The attraction at the Playhouse was Loot, one of the three wildly comic plays Joe Orton left us before his horrific murder at the age of 34. Orton’s dismal family background proved fodder for him, as he attacked just about every institution he ran across in his young life. With Loot he was after formal religion (particularly the one called Catholic), politics, lust, avarice, police methods, big business and the role of women in the social structure of the 1960s.
A controversial start in London in 1964, it was too odd to attract Broadway interest until 1968 and then its very oddness kept it from a successful run. It closed after 22 performances with a cast that included the brilliant George Rose and a very young Carole Shelley. American audiences were just not ready to accept Orton’s savagely cynical viewpoint, even though his venom was laced with a wildly comic overlay. It took until 1986 for Broadway to beckon again, and this time, with Joseph Maher in the Rose role, and such stalwarts as Alec Baldwin (making his Broadway debut) Zoe Wanamaker and Jelko Ivanek in support, it managed a more successful stay of some 100 performances.
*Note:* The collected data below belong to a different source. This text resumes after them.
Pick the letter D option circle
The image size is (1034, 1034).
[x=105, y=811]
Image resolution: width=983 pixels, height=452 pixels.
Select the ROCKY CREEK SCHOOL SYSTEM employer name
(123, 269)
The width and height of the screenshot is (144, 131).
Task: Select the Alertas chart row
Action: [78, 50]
Not a commercial triumph, but those who saw it, (I was one of them) relished it and more and more, it was acknowledged that Orton had become a writer for the ages.
Westport, under the inspired directorial guidance of David Kennedy, has put together a perfect cast of local actors who are to the lower London accent born. Orton’s plays, like those of his contemporary Alan Ayckbourn who outlived him by 50 years, require actors who either respond to coaching and direction, or who have the experience and ability to project the very particular body language as well as dialect of the average Joe and Judy who populate the back streets of the East End of London.
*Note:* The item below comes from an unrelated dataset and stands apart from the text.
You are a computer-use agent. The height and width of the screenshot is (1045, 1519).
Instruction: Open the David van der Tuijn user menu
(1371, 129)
The central character is “Truscott”, who presents himself as an inspector from the Water Board, ostensibly called to locate the source of a leak. Of course, early on his disguise is discovered and he admits to being an Inspector from Scotland Yard, sent to probe the death of Mrs. McLeavy, which is highly suspicious.
Money, lots of it (“loot”) is involved and where and how that money is hidden feeds the comic mill that keeps the play jumping about all evening long. The idiocy of Truscott, the duplicity that characterizes Fay, the nurse implicated in McLeavy’s death, the larceny in the hearts of the two men who are her partners in crime, the innocence that is tested again and again in Mr. McLeavy, the widower, fills the living room (in which a coffin is prominently displayed, the one containing what’s left of the deceased) with curve after curve in the story line.
David Manis’ “Truscott” is a tall, moustached police officer who tells us that “the process by which the police arrive at the solution to a mystery is, in itself, a mystery.” That about sums up Officer Truscott. Liv Rooth’s “Nurse Fay” is a combination of a British “Miss Adelaide” from Guys and Dolls and Lizzie Borden. She’s pert, pinchable and totally lethal. So it goes with the rest of this beautiful ensemble, rounded out by John Horton, Devin Norik, William Peden as the sweet and appealing copper who may or may not end up with the tons of money that’s been bandied about since the curtain rose.
Not a recognizable box office name among them, yet proof positive that there are tons of excellent working actors who fashion careers as supporting players who are perfectly capable of playing star roles when offered the opportunity.
I’m certain Joe Orton would have relished this production of one of his trio of riotous satires. I know I found it, as did a capacity audience, great fun causing me to want to see, or at least read, What the Butler Saw and Entertaining Mr. Sloane, and the rest of the Orton oeuvre.
Loot is onstage thru August 3, 2013 at Westport Country Playhouse, 25 Powers Court, Westport, CT 06880.